Stats teachers have many data collection activities in their arsenal, but this idea from Brianna wins the prize for most off-beat concept. In this activity, students are asked to estimate life expectancy in a population. To collect data, the class uses something readily avilable every day: the obituaries. This presentation was one of the clear highlights of the evening, with many in attendance wondering what a class taught by the hysterically entertaining Brianna would be like!  Visit StatsMonkey for her activity worksheet, and use the dead as data!

zpuzzles Z-PUZZLES – CHRISTINE WOZNIAK

Jigsaw puzzles make for great reviews in just about any math class.  Here, Christine shares puzzles she uses to review the Normal Distribution. Cut out the pieces, find the probabilities and solve the puzzle!  Template included.

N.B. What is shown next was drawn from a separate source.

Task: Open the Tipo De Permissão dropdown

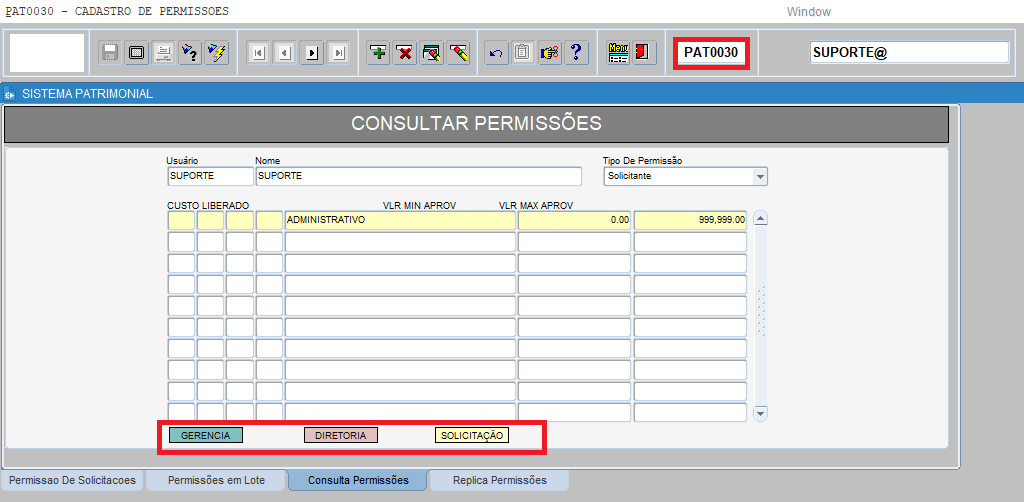Action: coord(760,177)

SAMPLING USING BEADS – PAUL RODRIGUEZ

Paul is part of the AP Stats Test Development Committee, and always has great ideas for the Stats Classroom. At the reading, Paul shared his sampling activity, using Air Gun ammo of different colors (and slightly different sizes) to draw small samples from a large population. Using a paddle made from pegboard, random samples can be drawn, leading to a first discussion on inference. Paul promises to share the plans for building your own sampling paddle, so check back on StatsMonkey often!

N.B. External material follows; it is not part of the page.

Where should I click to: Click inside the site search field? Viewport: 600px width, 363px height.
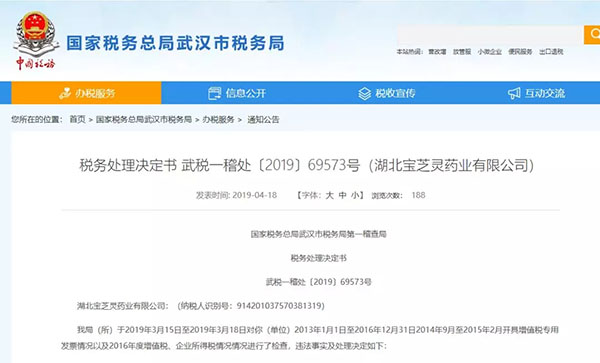coord(491,35)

UPDATE: Paul’s presentation has been uploaded to the StatsMonkey Site, along with plans for making your own sampling paddles.

STARBUSTS AND R-SQUARED – DOUG TYSON

I appreciate presentations where speakers attempt to de-tangle a tricky concept in math class. Having students move beyond a “canned” understanding of the coefficient of determination and towards a real understanding of predictive improvement based on an explanatory variable is a worthwhile lesson. In his activity, Doug Tyson challenges students to grab as many Starburst candies (see…I told you Stats folks like cnady) as possible in their hand, then examines the predictive value of using hand size to estimate the number of grabbed candies.  How much are our predictions improved by thinking about hand size, as opposed to thinking about the mean?

There’s so much more sharing goodness on the StatsMonkey site, including:

  • A review of Geddit, for formative assessment
  • A QR code scavenger hunt
  • Hershey Kisses and Confident Intervals, which I used in my class this year

Soon, I will post more resources shared by Chris Franklin, who gave a brief history of stats education during her Professional Night presentation.